*** Supplied records ***

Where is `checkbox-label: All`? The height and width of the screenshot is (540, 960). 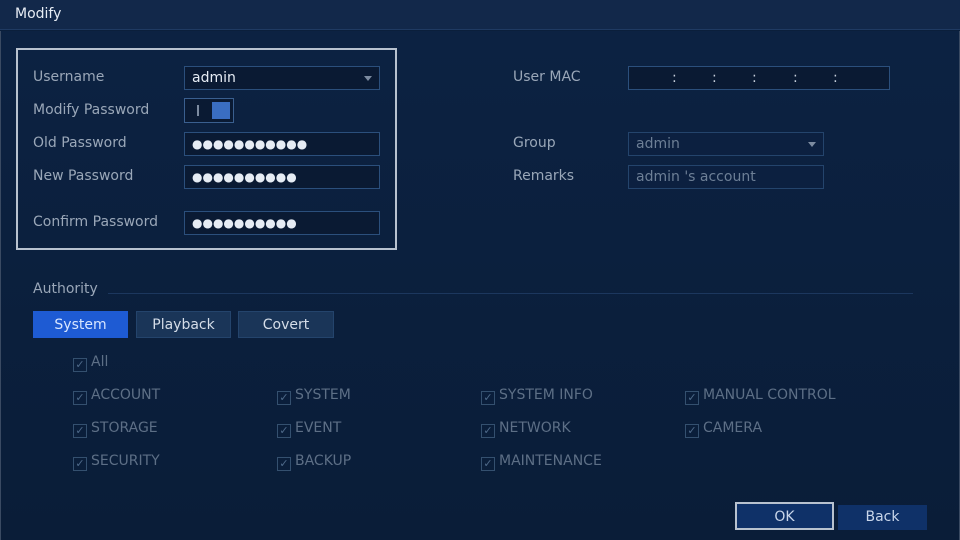 checkbox-label: All is located at coordinates (100, 362).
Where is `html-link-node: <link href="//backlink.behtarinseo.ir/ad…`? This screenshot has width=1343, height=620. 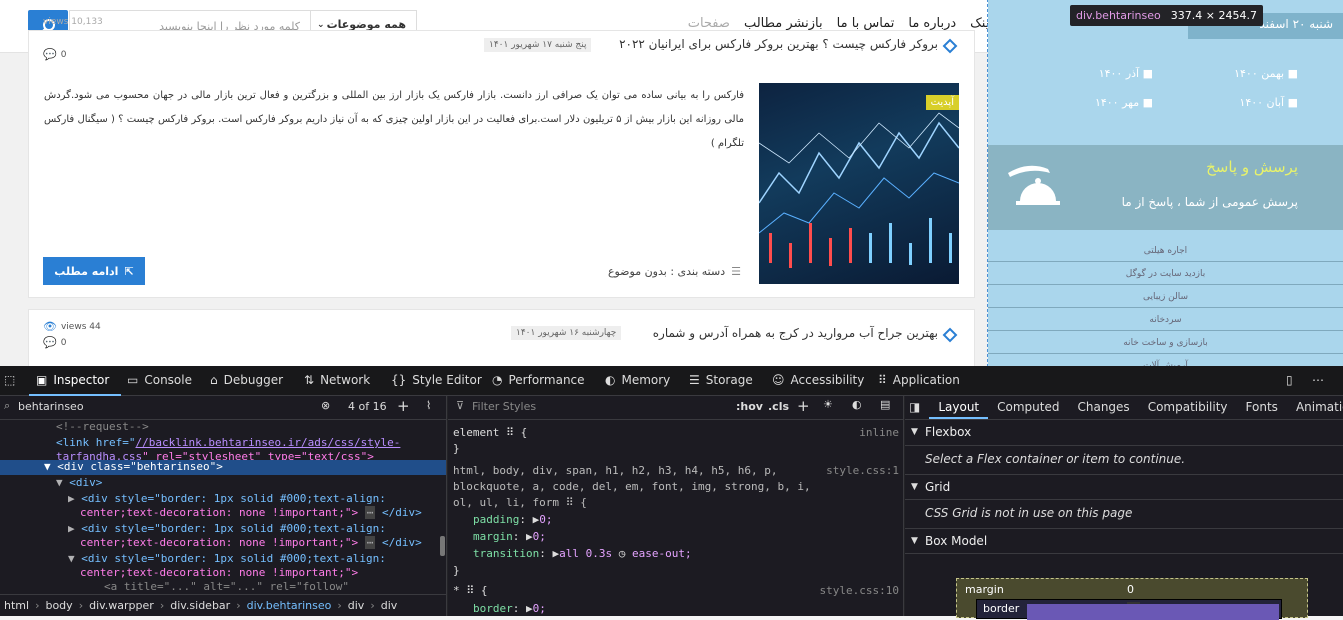
html-link-node: <link href="//backlink.behtarinseo.ir/ad… is located at coordinates (228, 442).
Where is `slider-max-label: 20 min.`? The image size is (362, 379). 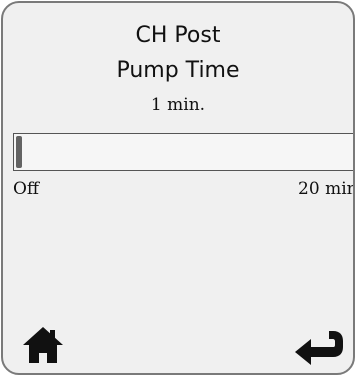
slider-max-label: 20 min. is located at coordinates (326, 189).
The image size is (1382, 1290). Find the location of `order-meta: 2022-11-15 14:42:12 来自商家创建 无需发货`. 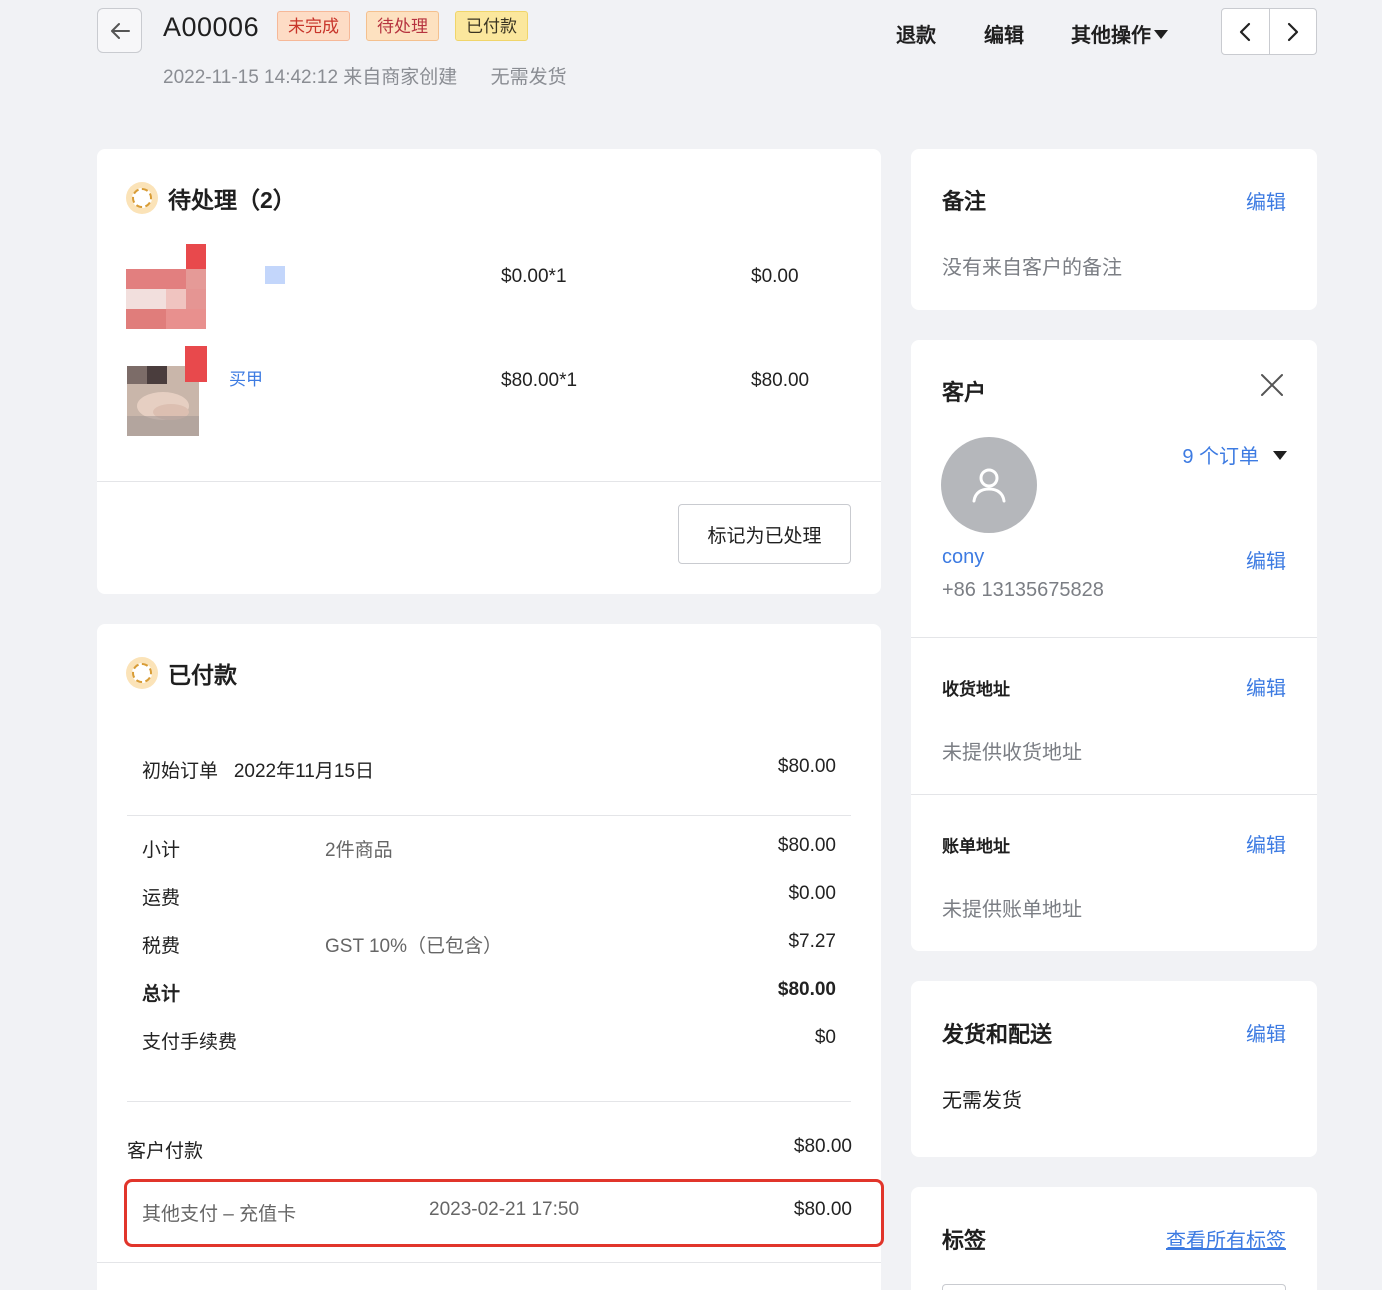

order-meta: 2022-11-15 14:42:12 来自商家创建 无需发货 is located at coordinates (379, 76).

*** End of Supplied records ***

What the task asks: Extract the lines starting at the one containing "has width=1343, height=620." and ending at the one containing "coordinates (228, 442).", and reproduce them without changes. Leave the pictures out of your answer.

Completed exercise:
Where is `html-link-node: <link href="//backlink.behtarinseo.ir/ad…`? This screenshot has width=1343, height=620. 
html-link-node: <link href="//backlink.behtarinseo.ir/ad… is located at coordinates (228, 442).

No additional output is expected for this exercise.